__Extracted material__.

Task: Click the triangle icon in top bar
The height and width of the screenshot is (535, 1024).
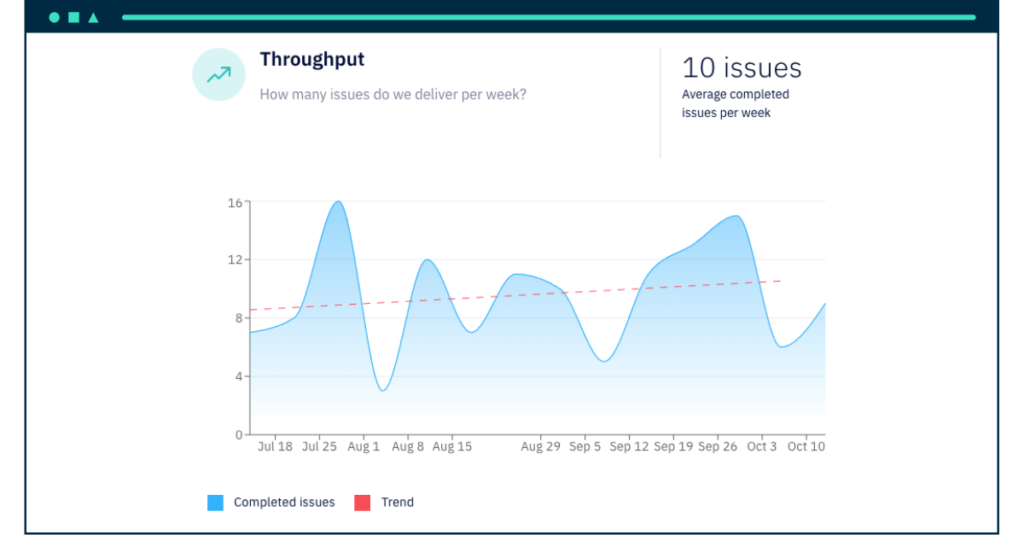Action: [x=93, y=18]
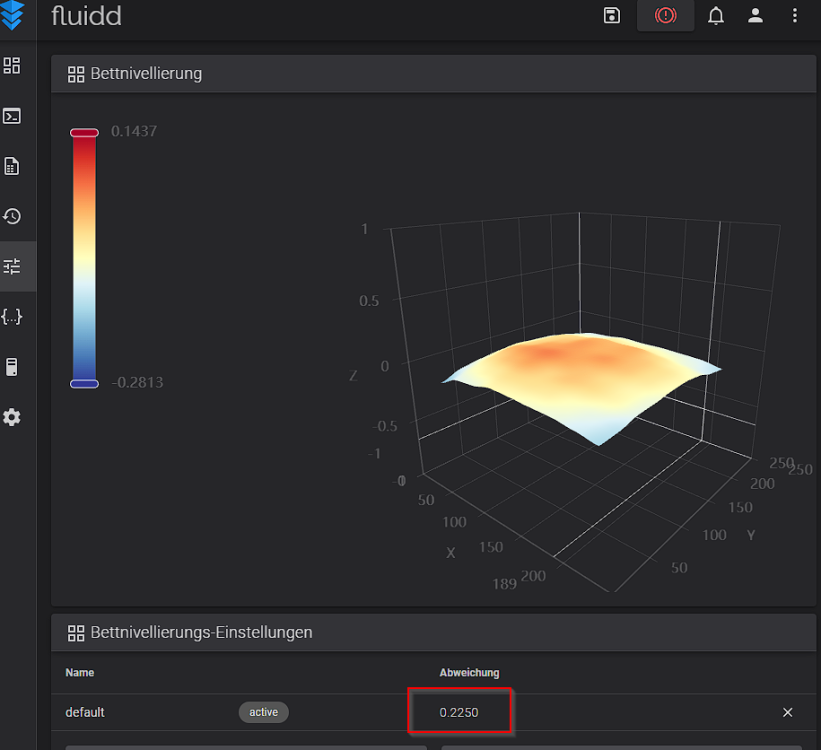
Task: Click the save config icon in top bar
Action: pyautogui.click(x=612, y=15)
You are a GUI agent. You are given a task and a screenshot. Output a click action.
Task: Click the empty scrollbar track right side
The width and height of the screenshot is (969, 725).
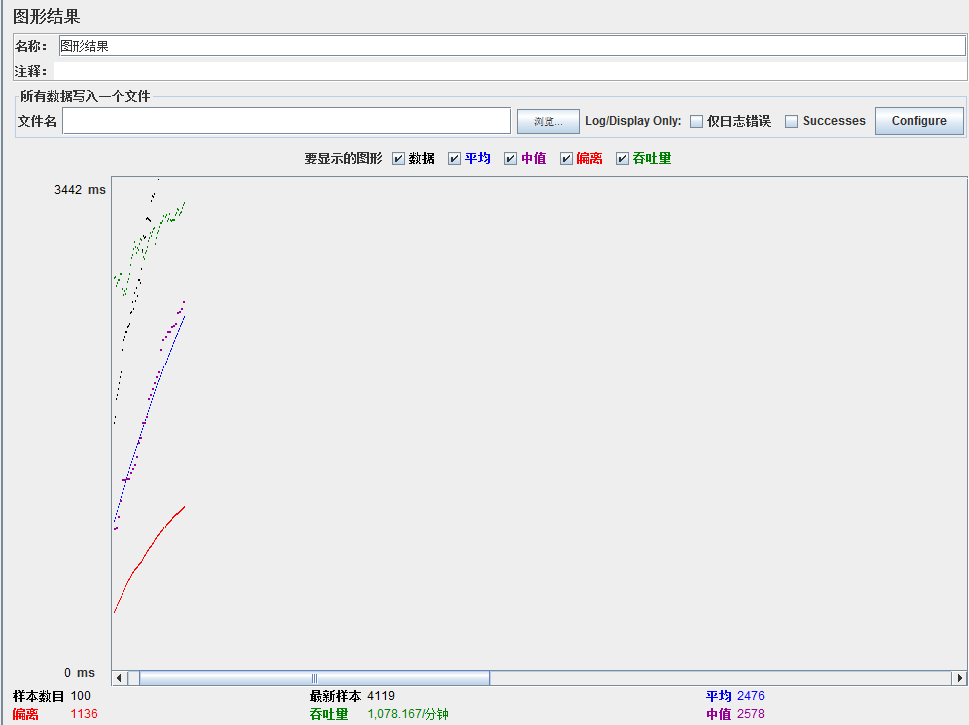click(x=720, y=678)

__Work to be completed__. All of the data is to be returned exactly, with no pictures included.

__Written reply__.
Task: Click the triangle icon in top bar
The height and width of the screenshot is (535, 1024).
Action: [x=93, y=18]
Task: Click the save config icon in top bar
Action: pyautogui.click(x=612, y=15)
You are a GUI agent. You are given a task and a screenshot. Output a click action.
Task: Click the empty scrollbar track right side
The width and height of the screenshot is (969, 725).
click(x=720, y=678)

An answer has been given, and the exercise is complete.